Investing 101: Six Things That Really Matter

| July 9, 2016 | 0 Comments

John Oliver recently did a spot on his HBO show “Last Week Tonight” which highlighted the high fees paid by investors in 401(k) plans. As entertaining as his show was, it got me thinking about the things that are really important for investors to understand.

Never invest money you can’t afford to lose. If you need to tap your savings for immediate needs (like groceries or rent) or are saving up for a big purchase in the near future, then you can’t afford to invest those funds in something with a risk of loss. But if you are able to set aside some money for the long-term (and you can afford to replace it if your plan doesn’t work out), then you are ready to invest.
Start early. In order to accumulate enough savings to support your needs later in life, you need to start saving early, allowing your earnings to compound and grow over time.

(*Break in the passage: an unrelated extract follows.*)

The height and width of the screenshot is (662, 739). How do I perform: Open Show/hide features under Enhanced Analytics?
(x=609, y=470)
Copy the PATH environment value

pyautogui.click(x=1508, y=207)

What do you have in your portfolio? 30 or so years ago, groundbreaking academic work showed that how your portfolio is allocated (between stocks, bonds and cash) accounts for over 90 percent of the volatility in your portfolio. It also makes a huge difference in how your portfolio performs over time, but the intuition here is that the more stocks you have in your portfolio, the more ups and downs you’ll experience.

Costs matter. Let me put it this way. Many financial advisors use lots of different factors to try to pick the best mutual funds for their clients. Some look at investment style, some look at how long the manager has been with the fund, and countless other metrics.

Research has shown that the ONLY factors that is consistently associated with better performance is low fees.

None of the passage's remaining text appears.